> _Entries provided_
---
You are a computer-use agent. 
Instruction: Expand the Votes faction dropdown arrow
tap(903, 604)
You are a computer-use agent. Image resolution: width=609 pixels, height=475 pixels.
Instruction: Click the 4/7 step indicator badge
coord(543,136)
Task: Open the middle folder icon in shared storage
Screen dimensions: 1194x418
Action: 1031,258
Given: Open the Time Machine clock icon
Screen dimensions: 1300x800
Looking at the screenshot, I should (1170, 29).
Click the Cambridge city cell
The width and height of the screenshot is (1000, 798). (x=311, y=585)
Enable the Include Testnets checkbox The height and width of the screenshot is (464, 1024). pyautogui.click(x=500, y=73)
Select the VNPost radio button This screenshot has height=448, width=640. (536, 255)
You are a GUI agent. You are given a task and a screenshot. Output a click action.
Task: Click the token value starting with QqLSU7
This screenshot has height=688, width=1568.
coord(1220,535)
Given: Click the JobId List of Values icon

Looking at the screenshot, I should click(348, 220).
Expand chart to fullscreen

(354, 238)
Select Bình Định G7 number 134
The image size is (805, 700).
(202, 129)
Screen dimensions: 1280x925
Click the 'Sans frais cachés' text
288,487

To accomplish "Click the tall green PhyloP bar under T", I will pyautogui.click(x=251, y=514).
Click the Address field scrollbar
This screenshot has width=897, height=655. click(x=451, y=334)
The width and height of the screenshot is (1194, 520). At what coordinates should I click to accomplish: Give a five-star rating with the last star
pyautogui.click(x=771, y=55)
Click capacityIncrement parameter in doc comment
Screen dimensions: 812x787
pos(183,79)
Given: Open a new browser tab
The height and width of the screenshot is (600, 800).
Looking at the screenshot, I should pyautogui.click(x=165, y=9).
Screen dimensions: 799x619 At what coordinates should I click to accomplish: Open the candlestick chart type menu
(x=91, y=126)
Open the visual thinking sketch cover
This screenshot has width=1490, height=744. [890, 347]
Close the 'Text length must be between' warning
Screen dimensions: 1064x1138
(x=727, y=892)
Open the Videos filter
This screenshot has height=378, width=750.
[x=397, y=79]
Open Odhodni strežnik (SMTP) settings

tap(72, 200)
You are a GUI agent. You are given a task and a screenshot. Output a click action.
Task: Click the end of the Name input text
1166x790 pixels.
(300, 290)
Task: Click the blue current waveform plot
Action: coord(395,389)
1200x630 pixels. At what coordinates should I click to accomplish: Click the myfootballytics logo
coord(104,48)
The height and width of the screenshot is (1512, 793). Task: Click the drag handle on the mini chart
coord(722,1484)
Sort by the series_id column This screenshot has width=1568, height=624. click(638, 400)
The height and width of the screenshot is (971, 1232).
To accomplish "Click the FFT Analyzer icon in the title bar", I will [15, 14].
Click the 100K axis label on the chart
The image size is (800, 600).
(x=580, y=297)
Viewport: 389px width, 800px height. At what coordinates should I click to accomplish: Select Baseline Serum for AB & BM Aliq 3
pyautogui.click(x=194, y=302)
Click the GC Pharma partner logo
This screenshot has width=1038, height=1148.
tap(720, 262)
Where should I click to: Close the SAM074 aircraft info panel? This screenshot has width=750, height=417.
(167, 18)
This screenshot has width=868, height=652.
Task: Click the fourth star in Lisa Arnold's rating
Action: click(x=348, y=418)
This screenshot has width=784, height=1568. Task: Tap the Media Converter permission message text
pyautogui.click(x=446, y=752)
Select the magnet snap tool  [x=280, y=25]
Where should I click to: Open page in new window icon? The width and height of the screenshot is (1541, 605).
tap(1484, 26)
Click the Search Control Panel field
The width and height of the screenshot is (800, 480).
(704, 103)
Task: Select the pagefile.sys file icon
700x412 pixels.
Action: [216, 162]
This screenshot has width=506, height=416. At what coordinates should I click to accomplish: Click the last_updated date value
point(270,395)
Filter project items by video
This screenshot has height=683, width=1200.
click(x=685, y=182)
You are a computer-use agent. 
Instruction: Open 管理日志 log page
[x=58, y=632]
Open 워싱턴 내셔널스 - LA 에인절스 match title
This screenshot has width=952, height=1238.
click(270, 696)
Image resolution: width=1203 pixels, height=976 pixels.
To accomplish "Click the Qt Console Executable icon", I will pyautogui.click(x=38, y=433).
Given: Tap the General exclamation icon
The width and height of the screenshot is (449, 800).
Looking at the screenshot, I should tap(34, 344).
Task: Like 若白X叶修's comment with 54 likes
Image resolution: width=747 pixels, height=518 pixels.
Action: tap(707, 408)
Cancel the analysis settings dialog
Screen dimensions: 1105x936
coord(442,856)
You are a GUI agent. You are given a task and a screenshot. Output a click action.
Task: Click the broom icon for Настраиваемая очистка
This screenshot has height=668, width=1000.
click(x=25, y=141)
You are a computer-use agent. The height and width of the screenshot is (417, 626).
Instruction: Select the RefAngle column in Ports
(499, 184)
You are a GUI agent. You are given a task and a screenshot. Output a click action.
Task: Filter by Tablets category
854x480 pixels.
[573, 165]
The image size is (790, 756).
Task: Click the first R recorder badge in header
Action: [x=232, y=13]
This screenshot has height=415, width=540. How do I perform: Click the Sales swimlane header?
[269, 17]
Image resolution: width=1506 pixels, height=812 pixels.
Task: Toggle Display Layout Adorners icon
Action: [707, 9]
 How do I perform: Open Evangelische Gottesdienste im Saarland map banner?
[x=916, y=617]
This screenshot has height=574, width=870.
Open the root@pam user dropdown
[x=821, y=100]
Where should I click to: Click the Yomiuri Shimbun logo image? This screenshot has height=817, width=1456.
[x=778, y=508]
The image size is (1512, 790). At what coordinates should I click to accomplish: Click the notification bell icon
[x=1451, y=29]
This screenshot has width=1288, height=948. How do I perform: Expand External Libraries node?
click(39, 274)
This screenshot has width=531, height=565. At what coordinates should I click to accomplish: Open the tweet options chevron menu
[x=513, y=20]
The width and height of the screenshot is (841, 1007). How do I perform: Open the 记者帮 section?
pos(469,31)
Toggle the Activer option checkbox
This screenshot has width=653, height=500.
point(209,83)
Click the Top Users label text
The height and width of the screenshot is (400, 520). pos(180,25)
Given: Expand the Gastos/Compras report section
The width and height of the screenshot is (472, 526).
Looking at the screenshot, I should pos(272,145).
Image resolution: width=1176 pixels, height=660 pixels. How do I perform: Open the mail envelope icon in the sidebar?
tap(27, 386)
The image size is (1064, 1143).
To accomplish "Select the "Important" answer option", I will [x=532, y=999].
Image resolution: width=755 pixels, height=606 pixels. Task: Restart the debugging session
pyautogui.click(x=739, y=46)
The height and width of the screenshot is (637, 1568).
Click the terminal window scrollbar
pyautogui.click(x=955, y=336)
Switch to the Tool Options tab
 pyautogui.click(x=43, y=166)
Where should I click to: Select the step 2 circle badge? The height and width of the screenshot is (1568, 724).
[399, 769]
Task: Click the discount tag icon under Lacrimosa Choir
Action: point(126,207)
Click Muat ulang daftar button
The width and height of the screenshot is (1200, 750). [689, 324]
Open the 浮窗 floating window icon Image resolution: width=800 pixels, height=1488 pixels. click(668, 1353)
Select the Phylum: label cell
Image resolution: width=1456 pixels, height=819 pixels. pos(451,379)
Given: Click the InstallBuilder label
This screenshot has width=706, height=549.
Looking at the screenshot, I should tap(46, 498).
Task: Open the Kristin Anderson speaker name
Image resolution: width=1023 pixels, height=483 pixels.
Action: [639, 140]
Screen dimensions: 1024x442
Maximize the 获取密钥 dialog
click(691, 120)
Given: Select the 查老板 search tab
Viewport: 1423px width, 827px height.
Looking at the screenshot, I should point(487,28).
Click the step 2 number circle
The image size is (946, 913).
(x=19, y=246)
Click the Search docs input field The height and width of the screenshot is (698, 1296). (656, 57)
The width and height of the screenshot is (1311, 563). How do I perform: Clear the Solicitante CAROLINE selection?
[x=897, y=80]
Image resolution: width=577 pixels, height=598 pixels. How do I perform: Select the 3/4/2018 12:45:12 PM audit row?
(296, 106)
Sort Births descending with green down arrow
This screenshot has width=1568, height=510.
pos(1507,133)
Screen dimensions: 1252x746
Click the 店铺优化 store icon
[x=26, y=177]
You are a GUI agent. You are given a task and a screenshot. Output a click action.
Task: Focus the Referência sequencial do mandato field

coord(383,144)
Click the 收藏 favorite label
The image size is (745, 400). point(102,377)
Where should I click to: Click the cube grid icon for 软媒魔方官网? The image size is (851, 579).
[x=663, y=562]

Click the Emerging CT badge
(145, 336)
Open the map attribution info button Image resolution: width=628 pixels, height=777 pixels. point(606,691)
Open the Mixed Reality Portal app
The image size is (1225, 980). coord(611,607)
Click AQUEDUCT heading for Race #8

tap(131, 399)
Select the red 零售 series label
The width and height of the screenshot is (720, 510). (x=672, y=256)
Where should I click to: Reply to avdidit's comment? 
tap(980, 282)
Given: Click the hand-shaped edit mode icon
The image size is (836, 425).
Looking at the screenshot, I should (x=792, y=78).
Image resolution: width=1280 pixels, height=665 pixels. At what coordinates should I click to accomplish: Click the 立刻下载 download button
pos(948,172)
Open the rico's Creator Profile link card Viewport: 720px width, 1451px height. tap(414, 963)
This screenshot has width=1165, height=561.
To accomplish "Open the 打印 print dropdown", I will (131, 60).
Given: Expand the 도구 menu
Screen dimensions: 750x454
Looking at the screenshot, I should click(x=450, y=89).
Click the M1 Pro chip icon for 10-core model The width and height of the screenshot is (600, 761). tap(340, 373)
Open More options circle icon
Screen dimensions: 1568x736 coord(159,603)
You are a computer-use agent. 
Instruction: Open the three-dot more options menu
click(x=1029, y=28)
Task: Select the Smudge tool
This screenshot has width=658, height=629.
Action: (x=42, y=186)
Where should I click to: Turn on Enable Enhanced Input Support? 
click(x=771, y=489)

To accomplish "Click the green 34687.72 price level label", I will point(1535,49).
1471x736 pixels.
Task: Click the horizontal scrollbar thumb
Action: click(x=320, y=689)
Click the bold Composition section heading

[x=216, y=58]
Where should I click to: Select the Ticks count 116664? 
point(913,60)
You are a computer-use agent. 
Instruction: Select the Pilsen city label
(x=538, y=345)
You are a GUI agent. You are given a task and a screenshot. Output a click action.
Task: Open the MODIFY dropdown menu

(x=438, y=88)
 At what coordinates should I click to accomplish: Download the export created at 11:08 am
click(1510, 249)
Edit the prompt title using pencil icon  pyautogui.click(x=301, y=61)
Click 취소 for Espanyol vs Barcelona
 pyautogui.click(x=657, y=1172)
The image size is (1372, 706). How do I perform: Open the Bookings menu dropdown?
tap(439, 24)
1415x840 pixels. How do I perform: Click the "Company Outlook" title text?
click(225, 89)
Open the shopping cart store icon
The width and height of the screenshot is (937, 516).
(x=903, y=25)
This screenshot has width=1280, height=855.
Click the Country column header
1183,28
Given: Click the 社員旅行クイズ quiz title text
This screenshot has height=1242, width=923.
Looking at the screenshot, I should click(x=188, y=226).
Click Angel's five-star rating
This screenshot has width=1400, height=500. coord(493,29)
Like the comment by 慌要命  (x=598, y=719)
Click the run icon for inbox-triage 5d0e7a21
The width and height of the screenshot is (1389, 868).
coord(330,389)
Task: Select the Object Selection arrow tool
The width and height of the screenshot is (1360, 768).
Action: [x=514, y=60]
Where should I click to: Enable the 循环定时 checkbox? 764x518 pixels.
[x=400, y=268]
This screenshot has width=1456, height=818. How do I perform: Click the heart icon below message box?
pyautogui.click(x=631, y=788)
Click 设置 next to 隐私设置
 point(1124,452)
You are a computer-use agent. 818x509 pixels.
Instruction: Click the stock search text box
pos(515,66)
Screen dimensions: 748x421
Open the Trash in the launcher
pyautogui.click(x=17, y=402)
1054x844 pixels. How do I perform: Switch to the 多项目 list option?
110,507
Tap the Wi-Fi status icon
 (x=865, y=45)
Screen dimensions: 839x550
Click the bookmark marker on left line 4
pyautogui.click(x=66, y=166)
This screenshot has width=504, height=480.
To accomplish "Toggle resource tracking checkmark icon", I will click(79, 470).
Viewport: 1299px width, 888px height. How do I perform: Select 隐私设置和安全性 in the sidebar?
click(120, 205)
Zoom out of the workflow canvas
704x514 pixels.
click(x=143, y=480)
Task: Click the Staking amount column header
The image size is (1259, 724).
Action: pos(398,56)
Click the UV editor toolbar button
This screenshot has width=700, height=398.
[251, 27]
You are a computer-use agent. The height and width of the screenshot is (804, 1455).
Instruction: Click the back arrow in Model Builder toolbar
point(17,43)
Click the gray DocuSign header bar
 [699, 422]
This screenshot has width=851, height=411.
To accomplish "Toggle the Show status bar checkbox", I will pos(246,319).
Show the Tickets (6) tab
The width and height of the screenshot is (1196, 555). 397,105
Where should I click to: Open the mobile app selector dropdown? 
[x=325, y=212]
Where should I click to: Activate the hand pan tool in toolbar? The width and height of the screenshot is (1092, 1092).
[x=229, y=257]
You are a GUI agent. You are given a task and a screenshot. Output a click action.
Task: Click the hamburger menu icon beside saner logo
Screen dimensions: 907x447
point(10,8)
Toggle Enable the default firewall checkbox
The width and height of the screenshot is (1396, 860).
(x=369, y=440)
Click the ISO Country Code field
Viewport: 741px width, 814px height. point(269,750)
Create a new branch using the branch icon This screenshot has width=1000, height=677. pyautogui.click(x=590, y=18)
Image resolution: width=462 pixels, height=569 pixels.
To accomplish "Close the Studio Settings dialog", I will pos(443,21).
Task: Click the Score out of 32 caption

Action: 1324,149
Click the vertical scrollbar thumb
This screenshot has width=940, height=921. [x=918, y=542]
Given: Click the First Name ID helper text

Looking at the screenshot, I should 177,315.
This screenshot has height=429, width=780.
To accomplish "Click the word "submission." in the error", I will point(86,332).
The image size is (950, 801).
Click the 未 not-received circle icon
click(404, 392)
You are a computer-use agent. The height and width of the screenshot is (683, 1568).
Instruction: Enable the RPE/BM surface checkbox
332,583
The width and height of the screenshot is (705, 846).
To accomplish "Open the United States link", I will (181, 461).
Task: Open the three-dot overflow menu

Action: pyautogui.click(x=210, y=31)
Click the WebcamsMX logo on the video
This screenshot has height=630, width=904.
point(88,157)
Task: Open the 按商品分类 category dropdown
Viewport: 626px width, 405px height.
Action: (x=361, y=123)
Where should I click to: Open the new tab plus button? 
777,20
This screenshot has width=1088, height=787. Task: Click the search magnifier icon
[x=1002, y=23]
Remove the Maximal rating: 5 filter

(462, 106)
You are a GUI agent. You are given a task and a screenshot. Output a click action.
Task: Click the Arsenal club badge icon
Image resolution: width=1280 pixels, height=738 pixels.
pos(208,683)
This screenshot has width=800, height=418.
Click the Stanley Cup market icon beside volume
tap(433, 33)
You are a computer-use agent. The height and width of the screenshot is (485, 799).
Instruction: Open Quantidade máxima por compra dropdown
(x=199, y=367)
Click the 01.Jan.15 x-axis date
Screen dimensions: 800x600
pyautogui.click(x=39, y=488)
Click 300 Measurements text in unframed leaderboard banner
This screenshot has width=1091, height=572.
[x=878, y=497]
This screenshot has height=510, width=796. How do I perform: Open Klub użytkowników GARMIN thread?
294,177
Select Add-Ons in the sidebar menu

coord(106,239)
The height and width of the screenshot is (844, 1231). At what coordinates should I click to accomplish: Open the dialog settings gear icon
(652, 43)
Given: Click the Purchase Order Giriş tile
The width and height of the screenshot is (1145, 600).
---
> _Exercise directions_
Reproduce only the lines above spanning from the line containing "is (804, 1455)." through the line containing "This screenshot has width=851, height=411.", word for word.

> _Final answer_
You are a computer-use agent. The height and width of the screenshot is (804, 1455).
Instruction: Click the back arrow in Model Builder toolbar
point(17,43)
Click the gray DocuSign header bar
 [699, 422]
This screenshot has width=851, height=411.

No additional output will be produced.